I gave this class part of the Geophysical Society of Houston annual Geophysics Academy.

Advanced Depth Imaging Agenda

Alexander Mihai Popovici, CEO, Z-Terra Inc.

Velocity Model Building

Main concepts and the evolution over time of migration velocity analysis (MVA) and tomography.

Automatic PSTM velocity model computation methods .

1. Beam Forming for automatic Vrms generation.
2. AutoImager by Data Modeling Inc.
3. Kinematic Invariant Velocity Update (KIVU).

PSDM velocity model, tomography and evolving the velocity model from time to depth.

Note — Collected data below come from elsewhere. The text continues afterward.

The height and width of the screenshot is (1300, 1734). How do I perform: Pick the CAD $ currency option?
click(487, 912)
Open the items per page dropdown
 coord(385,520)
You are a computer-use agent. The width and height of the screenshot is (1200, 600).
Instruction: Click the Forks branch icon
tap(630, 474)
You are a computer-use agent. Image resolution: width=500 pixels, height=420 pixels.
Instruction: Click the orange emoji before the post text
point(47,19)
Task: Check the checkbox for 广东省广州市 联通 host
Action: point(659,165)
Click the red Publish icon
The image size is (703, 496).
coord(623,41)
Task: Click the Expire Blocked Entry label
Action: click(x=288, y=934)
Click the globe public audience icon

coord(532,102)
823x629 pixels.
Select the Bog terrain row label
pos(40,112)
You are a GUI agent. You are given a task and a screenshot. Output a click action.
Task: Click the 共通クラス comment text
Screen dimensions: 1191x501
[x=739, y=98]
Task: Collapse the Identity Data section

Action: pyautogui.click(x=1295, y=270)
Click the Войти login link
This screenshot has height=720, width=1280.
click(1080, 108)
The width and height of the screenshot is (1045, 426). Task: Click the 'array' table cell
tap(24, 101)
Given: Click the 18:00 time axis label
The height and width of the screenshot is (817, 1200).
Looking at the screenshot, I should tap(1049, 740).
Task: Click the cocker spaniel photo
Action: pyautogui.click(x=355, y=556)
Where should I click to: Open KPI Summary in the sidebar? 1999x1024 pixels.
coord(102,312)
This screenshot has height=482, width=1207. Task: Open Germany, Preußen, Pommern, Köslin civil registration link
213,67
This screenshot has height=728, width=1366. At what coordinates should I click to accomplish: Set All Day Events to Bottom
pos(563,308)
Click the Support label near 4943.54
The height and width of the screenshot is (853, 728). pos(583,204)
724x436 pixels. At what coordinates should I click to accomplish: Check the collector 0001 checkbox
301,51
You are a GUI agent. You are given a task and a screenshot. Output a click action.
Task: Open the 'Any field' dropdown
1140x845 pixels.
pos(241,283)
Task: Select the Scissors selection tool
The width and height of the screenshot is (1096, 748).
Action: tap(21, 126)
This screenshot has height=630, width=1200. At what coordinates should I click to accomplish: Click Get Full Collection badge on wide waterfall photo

1. Migration Velocity Analysis (MVA) and fundamentals of updating the velocity model and iterative MVA.
2. Wave-equation MVA and angle gathers.
3. Reflection Tomography.  Horizon based tomography.  Grid based tomography.
   1. Single value tomography.
   2. Multiple value tomography (MVT).
   3. Azimuth sectors and MVT.
   4. Extended Gathers.
   5. Beam Tomography.
4. Full Waveform Inversion (FWI).
5. Beam Tomography as a faster and more stable alternative to FWI.

Effect of rugosities on top structures for imaging complex structures.  Illumination effects.

Building velocity models with complex salt bodies.

Imaging Methods

Prestack depth migration and prestack time migration fundamentals.

Wave-equation depth migration improvements, theory, image comparisons.

• Kirchhoff.
• Common Azimuth migration, Shot Profile migration.
• Reverse Time Migration.
• Gaussian Beam Migration, Fast Beam Migration.
• 5-D and 6-D Data Regularization.
• Wave Equation Multiples Imaging.

Fast Beam Migration.  Beam Forming by Slant Stack.  Beam Forming by Plane Wave Destructor (PWD) filters.  Image Forming by Beam Migration and Reconstruction.

Short Review of Beam Forming and Beam Migration:

1. Data Decomposition via Beam Forming.
2. Migration and Image Reconstruction.
3. Fast Beam Migration implementation and examples.
4. Gaussian Beam Migration implementation and examples.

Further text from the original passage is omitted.